I've just been out in the backyard gathering up the wood, wheelbarrow by wheelbarrow, stacking it in the woodpile. A good 3/4 of our woodpile comes directly from our yard (and by "our" I mean my family, since I don't have a proper home of my own.) This load came from a recently dead elderberry tree, not high in BTU, but immensely high in a feeling of self-sufficiency.
Our modest sized yard, front and back, contains about 40 trees - maples, hemlocks, shore pines and alders, plums and apples and birch. They intertwine in a gorgeous canopy, and underneath them grow the plants of the Pacific Northwest - blue huckleberry and shiny-leafed salal, ground-loving kinnikinnick and brilliant rhododendron, the lily of the forest - trillium. The yard is an entity to itself, surprising me every time I take a closer look. Sometimes I find a chickadee nest in a branch or a flame-orange newt hiding beneath a log. Sometimes I find a new plant growing, the first of its kind in the yard. The red elderberry I have just finished cutting came here on its own, planted itself conveniently next to a bench, sprung up to the size of a massive tree and reigned over that corner of the yard for several years before inexplicably dying as fast as it had appeared. It was a marvelous tree.
As I have said, our yard is no bigger than the average, about two car lengths deep on both sides. It is an oasis of leaf and life in a desert of cut grass. For as long as I live, I will never understand the great American desire to have a view of Kansas from every window - a flat square of grass, a carpet of Astroturf. I just don't get the obsession with lawns. Sure, they make a fine playing field if you happen to feel like croquet or touch football, this I could understand... but the vast majority of lawns I see in my neighborhood never have people on them. They are a green gap between the house and the road, and the only time they seem to receive any attention is when they are being mowed.
Such a puzzle, Western man's need to conquer nature and follow the norm, ticky tacky. I heard a theory once that the desire for a perfect lawn stems from deep in our evolutionary past, when early men stood on the savanna scanning the horizon for game. Interesting, but bollocks, I say. The quest for the uniform monoculture grass square is peculiar to Americans, or at least Western Civilization. Lawns are yet unknown to the majority of the world.

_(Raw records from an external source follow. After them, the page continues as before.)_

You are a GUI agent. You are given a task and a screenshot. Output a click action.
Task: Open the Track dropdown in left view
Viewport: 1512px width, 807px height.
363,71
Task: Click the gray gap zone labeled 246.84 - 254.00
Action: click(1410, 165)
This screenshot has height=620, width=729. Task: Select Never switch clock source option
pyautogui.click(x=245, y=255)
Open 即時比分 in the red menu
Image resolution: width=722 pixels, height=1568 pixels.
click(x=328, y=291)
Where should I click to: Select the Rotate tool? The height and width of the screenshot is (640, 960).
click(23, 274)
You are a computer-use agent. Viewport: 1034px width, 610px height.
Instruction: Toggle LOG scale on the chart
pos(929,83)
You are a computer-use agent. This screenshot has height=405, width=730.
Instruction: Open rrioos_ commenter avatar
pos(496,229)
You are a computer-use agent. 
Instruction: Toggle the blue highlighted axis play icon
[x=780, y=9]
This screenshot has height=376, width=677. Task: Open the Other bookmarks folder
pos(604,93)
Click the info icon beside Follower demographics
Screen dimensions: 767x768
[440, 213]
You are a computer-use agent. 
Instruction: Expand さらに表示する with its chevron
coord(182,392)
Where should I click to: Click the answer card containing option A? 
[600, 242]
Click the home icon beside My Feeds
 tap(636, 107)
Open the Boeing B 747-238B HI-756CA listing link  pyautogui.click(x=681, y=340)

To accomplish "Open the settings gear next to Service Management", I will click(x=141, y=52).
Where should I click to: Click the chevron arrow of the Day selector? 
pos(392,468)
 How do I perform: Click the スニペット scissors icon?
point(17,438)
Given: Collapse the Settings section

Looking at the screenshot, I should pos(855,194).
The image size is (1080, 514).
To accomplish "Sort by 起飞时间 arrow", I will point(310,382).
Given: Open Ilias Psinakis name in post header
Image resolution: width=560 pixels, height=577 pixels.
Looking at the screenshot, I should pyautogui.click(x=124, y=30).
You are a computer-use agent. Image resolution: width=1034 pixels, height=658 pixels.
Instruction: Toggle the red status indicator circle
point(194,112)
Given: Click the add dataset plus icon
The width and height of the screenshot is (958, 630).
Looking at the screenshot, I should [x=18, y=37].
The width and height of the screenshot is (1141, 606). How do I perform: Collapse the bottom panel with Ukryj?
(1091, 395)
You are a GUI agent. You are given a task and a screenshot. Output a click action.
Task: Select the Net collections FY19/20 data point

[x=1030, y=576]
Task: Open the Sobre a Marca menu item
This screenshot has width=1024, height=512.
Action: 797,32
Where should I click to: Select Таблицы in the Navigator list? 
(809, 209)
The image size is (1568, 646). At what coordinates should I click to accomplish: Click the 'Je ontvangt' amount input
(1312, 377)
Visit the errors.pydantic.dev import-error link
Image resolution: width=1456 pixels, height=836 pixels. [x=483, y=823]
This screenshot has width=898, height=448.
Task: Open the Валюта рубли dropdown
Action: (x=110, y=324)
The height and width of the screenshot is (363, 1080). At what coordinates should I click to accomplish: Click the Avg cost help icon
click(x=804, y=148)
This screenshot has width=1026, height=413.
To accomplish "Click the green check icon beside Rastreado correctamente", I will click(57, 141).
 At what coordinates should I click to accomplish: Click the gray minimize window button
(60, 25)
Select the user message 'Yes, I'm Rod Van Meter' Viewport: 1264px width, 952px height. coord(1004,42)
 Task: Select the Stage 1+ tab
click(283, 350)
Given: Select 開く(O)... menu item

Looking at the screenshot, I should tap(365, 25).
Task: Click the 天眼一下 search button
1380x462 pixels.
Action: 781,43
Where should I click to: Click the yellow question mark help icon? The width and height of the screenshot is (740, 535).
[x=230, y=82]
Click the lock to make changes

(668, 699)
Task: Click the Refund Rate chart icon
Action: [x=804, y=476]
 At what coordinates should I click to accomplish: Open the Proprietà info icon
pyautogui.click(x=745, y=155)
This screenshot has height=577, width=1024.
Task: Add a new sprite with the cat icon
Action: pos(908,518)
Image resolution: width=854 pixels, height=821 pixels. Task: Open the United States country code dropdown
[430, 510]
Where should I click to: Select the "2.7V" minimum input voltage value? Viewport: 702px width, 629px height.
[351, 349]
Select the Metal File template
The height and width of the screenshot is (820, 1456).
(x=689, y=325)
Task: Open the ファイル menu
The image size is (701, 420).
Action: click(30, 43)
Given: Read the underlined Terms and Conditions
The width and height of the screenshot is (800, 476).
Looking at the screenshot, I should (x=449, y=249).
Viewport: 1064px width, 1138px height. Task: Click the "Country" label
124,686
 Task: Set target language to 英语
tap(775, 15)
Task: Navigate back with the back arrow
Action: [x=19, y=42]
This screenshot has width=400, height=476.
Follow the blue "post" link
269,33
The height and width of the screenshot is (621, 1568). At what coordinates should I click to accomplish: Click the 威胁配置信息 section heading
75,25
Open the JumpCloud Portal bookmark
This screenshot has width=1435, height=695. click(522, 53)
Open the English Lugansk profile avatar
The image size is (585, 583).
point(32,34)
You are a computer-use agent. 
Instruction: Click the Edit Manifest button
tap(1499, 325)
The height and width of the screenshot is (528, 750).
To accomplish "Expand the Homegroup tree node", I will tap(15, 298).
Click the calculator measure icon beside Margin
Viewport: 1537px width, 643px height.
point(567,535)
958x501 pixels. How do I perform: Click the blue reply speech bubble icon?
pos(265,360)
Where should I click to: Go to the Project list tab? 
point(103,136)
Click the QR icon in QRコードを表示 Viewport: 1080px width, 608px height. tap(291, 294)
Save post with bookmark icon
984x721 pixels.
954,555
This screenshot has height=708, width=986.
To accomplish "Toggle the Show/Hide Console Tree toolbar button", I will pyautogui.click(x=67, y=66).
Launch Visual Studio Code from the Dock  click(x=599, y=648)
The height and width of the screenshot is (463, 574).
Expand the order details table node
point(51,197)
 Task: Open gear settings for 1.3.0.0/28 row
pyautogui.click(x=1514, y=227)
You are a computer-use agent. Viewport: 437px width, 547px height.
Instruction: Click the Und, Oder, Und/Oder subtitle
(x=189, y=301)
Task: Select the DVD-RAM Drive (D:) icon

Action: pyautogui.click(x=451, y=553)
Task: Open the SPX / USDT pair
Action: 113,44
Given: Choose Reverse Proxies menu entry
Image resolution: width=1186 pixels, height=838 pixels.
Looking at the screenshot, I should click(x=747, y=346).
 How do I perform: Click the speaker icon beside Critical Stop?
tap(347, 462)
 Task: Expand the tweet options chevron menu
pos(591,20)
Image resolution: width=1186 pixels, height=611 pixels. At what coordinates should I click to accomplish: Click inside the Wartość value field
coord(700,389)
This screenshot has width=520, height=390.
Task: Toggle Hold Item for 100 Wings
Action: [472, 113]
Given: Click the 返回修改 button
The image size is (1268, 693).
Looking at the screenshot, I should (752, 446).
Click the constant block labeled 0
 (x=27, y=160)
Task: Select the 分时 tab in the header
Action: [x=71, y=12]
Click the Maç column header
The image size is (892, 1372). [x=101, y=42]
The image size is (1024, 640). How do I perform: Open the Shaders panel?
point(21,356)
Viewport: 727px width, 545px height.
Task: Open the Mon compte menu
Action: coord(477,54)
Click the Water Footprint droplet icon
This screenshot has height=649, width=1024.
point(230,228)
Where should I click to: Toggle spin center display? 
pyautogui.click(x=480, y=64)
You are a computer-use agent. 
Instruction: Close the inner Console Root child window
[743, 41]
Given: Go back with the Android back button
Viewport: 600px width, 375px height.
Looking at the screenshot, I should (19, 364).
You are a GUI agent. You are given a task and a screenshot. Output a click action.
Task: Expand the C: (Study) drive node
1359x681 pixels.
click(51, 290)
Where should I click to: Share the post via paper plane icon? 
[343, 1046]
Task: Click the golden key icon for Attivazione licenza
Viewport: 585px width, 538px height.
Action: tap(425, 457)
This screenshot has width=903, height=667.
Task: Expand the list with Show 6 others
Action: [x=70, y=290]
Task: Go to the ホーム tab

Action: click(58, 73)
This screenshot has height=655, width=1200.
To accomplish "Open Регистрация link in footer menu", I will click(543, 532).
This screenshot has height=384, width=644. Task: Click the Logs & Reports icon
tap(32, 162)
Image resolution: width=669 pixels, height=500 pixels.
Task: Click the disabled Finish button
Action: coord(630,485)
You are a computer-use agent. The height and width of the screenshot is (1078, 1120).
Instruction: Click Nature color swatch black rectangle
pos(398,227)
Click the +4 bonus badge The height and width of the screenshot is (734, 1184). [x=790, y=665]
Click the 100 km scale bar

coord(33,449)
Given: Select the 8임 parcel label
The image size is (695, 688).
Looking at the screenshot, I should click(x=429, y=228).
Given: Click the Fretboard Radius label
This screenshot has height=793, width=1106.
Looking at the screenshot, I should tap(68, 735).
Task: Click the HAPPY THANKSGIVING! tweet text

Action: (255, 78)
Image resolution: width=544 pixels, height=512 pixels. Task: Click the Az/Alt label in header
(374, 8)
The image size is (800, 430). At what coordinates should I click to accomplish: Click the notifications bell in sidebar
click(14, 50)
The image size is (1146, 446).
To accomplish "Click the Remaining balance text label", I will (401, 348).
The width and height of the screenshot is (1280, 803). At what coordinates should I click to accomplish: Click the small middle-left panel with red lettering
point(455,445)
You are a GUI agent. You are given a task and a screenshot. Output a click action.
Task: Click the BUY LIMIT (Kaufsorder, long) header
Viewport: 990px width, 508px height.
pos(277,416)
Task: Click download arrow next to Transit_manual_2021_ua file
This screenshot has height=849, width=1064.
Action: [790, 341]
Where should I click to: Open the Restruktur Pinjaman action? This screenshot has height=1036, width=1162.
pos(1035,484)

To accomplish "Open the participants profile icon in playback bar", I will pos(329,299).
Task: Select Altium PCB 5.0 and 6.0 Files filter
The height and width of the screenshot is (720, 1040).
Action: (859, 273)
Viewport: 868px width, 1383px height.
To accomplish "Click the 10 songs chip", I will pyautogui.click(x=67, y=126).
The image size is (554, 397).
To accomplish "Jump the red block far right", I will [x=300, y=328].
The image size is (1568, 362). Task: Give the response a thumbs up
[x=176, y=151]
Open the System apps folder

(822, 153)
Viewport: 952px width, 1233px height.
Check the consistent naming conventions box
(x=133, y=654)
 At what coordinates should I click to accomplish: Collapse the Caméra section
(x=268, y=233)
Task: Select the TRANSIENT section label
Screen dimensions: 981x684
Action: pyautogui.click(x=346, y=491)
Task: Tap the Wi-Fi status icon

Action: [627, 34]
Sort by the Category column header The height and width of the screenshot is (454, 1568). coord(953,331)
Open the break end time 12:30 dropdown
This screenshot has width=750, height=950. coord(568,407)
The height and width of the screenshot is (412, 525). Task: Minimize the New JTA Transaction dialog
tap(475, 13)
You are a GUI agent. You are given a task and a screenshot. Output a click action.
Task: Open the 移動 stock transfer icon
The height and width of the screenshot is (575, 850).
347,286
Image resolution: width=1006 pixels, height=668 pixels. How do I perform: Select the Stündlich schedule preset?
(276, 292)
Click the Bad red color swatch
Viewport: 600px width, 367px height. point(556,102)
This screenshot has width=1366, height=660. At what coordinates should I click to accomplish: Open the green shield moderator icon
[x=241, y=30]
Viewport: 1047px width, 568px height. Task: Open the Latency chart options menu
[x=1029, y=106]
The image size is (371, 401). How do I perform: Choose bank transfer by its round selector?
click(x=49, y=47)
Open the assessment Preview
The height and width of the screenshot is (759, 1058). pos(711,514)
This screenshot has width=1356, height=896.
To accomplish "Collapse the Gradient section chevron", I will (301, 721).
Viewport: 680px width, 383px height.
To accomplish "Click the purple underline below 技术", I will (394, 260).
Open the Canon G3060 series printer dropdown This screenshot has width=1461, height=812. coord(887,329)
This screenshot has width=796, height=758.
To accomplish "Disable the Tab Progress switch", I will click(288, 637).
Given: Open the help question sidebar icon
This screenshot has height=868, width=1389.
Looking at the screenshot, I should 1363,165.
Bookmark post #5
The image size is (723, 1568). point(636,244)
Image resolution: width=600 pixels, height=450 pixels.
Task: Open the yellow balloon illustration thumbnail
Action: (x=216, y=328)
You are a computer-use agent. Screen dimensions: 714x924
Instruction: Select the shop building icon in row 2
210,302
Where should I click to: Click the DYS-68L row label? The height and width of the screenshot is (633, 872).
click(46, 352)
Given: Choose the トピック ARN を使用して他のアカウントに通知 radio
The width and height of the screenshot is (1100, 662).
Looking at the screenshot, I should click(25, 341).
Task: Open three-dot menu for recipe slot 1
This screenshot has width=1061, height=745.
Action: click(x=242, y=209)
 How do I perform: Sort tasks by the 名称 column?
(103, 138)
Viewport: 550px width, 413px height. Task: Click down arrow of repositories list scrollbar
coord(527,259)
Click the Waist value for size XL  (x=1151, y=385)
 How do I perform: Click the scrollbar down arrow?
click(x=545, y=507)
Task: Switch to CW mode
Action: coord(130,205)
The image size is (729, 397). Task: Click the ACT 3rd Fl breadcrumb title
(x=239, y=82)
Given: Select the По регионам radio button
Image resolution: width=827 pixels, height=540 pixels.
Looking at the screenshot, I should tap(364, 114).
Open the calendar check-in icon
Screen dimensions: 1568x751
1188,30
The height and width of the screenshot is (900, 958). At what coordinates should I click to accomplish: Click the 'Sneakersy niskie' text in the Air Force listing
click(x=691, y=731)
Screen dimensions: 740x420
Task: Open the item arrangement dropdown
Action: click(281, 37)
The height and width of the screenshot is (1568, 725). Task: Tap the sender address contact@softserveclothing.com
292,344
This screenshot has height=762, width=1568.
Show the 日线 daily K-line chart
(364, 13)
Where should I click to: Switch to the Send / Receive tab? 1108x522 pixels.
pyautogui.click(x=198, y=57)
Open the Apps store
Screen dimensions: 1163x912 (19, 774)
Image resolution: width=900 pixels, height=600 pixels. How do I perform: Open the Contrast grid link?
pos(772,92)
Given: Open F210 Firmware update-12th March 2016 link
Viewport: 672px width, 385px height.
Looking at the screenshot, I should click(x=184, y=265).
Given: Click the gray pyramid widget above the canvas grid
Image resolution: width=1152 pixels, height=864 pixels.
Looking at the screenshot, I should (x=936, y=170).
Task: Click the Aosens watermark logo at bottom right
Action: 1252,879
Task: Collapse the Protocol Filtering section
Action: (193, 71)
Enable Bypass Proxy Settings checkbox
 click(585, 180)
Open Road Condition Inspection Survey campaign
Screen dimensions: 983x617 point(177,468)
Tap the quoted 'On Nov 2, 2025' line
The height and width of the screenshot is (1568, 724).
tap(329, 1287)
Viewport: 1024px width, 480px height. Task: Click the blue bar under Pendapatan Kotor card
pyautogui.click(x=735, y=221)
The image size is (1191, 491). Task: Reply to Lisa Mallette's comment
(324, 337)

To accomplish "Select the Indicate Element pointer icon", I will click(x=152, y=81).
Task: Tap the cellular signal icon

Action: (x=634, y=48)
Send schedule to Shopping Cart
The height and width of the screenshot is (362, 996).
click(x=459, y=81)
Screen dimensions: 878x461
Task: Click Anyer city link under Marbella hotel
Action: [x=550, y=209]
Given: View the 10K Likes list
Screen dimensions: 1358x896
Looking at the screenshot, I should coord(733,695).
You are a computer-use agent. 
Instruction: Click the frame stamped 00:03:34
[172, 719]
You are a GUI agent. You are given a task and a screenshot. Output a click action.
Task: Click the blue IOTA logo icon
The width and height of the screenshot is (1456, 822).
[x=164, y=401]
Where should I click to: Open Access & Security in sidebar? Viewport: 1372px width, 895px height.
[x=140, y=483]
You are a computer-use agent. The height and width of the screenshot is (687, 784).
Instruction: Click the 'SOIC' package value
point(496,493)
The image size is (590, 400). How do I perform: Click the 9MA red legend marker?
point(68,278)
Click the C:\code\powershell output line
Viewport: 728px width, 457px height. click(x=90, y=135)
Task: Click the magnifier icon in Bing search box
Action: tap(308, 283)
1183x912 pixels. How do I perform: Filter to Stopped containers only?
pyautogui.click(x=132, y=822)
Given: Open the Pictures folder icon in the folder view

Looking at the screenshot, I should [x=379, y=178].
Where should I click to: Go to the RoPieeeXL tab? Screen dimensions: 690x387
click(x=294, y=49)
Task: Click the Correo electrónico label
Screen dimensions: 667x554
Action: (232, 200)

Our "forest" yard, as wild as it might look, takes far more care than a square of grass. I cut back the blackberry thorns that hide beneath the bushes, waiting to spring into unattended brambles. I gather up the alder limbs that fall in the winter storms. I hack away at Grapezilla, the fruit vine which plots in the night to consume our house. In the last few days I have accumulated a pile of brush taller than myself, and yet even I, who knows where it all came from, can hardly tell the difference. And when our small lawn (which is not in the shape of a square) needs mowing, I fetch my trusty motor-free push mower and stroll back and forth with a pleasant *thwip-thwip-thwip* sound, butterflies alighting on my shoulders. (Not exactly, but close.)
Our neighbors put up with the clash of ideologies. They clip the tree branches when they grow past the fenceline, we close the windows against the constant roar of gas powered mowers, and we both shake our heads at each other. Nevermind. I will always prefer the sentient yard, and the host of squirrels, snakes, frogs, and songbirds that populate it might well agree.